--- Dataset content Enclosed Below ---

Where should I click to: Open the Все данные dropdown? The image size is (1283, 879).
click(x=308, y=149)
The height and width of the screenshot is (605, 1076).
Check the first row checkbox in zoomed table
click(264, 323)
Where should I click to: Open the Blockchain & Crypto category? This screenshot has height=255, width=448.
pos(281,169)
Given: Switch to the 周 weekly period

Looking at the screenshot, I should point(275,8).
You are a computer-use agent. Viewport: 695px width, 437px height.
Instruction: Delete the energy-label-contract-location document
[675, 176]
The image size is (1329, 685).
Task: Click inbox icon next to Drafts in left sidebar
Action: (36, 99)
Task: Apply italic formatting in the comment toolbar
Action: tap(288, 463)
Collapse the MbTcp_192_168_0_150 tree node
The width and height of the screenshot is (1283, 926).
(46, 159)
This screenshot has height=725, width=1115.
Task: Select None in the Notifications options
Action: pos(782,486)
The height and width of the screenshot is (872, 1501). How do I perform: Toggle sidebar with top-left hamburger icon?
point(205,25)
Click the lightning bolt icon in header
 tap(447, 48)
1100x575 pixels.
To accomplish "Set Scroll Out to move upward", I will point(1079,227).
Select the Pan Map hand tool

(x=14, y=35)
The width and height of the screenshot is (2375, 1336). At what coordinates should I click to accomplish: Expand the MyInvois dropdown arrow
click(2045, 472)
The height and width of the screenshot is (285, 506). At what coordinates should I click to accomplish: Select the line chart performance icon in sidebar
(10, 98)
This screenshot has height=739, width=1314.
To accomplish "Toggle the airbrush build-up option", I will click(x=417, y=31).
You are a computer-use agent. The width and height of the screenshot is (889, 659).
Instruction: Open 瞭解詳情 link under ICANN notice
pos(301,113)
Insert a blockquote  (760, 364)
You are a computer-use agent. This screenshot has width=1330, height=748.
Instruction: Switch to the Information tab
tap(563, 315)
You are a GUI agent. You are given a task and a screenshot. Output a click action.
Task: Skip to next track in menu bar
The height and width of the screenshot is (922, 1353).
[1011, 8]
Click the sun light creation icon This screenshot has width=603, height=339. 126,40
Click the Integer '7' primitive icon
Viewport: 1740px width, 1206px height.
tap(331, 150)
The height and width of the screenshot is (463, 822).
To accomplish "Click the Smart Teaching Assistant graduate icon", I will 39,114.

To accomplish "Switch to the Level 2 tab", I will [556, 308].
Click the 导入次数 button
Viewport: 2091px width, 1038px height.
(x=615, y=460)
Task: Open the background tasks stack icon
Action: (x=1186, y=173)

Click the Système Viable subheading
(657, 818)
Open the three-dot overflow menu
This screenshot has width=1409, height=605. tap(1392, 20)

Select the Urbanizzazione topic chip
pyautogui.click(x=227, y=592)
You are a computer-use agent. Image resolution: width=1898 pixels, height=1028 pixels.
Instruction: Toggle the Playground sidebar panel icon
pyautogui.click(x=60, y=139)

--- End of Enclosed Dataset content ---

Taking the lines above, repeat exactly those from the line that contains "Task: Skip to next track in menu bar" through the line that contains "Click the 导入次数 button", and both of those lines as well. Include nothing else.

Result of the task:
Task: Skip to next track in menu bar
The height and width of the screenshot is (922, 1353).
[1011, 8]
Click the sun light creation icon This screenshot has width=603, height=339. 126,40
Click the Integer '7' primitive icon
Viewport: 1740px width, 1206px height.
tap(331, 150)
The height and width of the screenshot is (463, 822).
To accomplish "Click the Smart Teaching Assistant graduate icon", I will 39,114.

To accomplish "Switch to the Level 2 tab", I will [556, 308].
Click the 导入次数 button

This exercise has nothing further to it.